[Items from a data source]
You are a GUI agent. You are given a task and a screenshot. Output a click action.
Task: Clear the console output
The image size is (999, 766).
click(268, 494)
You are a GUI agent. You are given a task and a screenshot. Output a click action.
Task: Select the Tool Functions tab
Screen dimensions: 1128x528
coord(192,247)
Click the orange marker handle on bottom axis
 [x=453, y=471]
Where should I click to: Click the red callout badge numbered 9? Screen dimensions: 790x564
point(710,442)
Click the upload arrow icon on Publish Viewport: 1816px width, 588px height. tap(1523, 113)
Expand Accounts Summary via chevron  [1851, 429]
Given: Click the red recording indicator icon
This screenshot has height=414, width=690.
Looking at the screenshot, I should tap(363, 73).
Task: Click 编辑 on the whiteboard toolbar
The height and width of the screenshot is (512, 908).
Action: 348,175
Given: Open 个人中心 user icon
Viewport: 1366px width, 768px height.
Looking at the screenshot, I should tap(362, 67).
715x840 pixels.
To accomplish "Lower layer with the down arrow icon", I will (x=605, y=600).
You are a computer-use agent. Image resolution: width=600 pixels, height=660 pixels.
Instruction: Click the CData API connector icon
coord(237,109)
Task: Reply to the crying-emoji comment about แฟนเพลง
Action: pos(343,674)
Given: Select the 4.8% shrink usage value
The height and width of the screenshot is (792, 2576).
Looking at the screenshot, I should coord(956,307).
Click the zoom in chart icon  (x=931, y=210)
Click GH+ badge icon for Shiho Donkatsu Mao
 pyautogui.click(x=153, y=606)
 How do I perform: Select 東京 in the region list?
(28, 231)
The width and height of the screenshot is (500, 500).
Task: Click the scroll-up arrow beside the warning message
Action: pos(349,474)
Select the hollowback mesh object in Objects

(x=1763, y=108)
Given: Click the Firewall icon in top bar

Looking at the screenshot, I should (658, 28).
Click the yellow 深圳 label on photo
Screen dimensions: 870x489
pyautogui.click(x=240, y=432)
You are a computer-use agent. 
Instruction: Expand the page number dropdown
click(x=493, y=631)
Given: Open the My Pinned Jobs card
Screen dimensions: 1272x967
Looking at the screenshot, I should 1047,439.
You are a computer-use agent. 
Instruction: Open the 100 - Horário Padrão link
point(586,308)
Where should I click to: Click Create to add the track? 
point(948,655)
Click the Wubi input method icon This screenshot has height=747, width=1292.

◆ What is expected
Each line above that contains the word "pixels" should be returned.

◆ Exercise solution
715x840 pixels.
You are a computer-use agent. Image resolution: width=600 pixels, height=660 pixels.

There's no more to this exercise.